### TASK DESCRIPTION
Can you reproduce the data starting at the line that has "The width and height of the screenshot is (1644, 490)." and stopping after the line that has "tap(964, 526)", swapping "latitude" for "longitude" and leaving everything else unchanged?

-------------------------

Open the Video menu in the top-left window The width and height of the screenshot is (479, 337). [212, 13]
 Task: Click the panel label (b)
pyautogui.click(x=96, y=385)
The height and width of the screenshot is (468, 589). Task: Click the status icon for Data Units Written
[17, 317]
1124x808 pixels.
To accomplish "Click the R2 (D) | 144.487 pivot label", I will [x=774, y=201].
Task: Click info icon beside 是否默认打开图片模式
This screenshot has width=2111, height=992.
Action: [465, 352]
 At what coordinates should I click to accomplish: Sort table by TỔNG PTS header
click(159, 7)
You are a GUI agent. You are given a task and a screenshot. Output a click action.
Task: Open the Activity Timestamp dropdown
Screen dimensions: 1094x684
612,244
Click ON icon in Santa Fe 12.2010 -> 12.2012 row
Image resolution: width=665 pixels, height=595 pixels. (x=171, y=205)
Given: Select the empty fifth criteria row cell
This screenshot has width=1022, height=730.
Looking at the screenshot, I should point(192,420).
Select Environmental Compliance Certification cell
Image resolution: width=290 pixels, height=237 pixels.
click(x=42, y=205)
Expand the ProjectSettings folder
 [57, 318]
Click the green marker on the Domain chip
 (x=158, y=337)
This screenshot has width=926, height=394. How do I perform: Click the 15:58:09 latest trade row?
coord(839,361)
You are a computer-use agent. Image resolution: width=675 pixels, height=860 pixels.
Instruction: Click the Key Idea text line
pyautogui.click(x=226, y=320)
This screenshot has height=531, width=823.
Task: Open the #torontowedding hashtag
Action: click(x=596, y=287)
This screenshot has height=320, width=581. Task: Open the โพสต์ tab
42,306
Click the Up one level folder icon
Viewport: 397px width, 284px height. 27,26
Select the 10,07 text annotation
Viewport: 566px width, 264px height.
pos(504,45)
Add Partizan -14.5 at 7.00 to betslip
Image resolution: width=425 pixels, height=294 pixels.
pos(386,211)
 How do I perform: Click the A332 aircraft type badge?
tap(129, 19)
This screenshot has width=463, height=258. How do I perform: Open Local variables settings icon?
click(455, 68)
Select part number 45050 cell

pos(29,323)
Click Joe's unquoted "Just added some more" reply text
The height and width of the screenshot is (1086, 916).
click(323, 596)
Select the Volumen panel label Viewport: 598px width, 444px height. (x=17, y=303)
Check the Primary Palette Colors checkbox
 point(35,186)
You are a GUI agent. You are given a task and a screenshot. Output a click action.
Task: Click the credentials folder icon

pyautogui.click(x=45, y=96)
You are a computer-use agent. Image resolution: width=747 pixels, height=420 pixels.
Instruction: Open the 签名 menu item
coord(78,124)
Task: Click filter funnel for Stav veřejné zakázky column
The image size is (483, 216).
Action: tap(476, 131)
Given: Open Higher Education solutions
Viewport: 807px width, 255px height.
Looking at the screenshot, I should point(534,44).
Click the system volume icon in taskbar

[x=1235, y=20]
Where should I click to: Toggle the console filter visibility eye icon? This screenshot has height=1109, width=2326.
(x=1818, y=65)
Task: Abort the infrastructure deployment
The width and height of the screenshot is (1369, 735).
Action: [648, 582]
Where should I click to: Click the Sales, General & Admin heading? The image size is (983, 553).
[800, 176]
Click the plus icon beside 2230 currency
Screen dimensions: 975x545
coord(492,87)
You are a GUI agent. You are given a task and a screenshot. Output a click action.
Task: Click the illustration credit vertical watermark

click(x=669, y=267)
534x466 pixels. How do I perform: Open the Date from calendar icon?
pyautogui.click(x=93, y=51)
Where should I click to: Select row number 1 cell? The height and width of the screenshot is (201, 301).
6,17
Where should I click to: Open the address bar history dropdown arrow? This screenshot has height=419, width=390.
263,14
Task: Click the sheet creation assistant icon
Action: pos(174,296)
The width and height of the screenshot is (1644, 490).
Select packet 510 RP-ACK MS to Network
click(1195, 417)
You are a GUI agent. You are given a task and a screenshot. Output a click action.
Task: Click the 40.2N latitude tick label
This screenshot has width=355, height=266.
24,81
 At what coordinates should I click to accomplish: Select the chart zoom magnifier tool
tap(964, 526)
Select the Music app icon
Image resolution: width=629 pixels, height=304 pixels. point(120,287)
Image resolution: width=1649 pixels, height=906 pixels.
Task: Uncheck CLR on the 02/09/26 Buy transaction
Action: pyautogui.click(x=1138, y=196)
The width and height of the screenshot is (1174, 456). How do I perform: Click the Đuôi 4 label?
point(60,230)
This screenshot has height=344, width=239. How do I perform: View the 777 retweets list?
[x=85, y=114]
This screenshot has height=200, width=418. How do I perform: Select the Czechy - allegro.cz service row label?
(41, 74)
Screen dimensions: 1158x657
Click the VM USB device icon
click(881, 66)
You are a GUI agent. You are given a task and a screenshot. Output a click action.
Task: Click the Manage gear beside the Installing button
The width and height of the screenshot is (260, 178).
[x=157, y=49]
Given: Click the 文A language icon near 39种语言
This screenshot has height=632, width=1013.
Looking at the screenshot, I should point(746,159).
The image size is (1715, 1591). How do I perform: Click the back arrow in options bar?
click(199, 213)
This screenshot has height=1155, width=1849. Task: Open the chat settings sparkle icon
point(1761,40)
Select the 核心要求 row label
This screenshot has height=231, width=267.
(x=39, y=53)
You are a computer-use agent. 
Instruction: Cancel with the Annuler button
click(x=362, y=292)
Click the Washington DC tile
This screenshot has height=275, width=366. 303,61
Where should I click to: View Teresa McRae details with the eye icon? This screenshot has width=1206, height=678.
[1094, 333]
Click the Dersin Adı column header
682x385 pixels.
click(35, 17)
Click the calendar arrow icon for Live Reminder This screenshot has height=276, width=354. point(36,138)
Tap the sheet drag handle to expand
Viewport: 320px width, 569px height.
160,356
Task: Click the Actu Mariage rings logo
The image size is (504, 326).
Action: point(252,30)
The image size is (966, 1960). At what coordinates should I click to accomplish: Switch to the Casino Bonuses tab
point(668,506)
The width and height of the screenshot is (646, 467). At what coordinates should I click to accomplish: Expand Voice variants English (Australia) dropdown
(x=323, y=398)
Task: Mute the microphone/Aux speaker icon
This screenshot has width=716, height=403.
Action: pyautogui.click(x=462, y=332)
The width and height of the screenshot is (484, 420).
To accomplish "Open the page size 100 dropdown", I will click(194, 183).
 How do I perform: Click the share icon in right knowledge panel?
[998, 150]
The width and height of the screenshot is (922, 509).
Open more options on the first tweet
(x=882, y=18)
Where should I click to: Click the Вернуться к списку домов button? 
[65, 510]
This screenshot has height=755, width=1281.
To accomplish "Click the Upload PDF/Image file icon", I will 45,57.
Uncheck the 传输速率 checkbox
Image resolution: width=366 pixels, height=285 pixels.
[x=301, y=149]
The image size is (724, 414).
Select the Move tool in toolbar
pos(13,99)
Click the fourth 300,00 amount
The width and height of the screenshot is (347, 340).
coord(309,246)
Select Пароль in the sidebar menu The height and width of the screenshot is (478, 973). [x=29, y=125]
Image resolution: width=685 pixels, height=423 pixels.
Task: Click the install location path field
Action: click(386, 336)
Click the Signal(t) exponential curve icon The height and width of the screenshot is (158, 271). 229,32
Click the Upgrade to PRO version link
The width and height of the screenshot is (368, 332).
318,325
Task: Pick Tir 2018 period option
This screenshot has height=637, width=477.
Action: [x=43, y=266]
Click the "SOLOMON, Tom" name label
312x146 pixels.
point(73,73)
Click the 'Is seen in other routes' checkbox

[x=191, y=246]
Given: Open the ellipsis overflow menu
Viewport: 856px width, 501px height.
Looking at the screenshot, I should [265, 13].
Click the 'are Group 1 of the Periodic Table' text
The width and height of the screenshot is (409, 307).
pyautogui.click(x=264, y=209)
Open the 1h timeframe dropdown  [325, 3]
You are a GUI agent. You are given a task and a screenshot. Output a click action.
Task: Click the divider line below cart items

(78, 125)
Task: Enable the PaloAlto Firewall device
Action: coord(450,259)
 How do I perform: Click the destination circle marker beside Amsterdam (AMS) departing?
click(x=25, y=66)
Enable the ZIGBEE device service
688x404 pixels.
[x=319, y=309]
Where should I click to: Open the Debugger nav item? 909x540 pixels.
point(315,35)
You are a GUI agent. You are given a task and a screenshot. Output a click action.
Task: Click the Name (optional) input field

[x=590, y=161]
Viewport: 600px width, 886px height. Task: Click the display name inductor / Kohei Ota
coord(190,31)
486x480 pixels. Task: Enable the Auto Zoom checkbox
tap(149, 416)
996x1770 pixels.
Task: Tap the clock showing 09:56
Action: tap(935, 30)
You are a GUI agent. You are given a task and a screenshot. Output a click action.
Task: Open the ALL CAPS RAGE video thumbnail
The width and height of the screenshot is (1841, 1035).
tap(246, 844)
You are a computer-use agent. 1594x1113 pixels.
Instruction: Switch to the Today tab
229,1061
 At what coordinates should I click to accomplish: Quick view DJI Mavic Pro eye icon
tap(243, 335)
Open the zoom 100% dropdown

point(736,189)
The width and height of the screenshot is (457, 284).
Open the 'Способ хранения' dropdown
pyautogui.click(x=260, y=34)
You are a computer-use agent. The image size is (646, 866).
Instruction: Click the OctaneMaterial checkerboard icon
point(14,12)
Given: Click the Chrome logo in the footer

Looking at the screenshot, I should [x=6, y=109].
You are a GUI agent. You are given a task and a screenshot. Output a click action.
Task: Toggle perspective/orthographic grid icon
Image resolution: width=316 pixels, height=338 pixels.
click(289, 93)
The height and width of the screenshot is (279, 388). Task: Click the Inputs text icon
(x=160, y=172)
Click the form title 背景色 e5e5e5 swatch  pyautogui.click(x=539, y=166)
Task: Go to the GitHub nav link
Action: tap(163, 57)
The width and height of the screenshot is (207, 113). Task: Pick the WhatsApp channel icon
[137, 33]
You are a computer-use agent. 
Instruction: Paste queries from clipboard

-------------------------

### EXERCISE SOLUTION
The width and height of the screenshot is (1644, 490).
Select packet 510 RP-ACK MS to Network
click(1195, 417)
You are a GUI agent. You are given a task and a screenshot. Output a click action.
Task: Click the 40.2N longitude tick label
This screenshot has width=355, height=266.
24,81
 At what coordinates should I click to accomplish: Select the chart zoom magnifier tool
tap(964, 526)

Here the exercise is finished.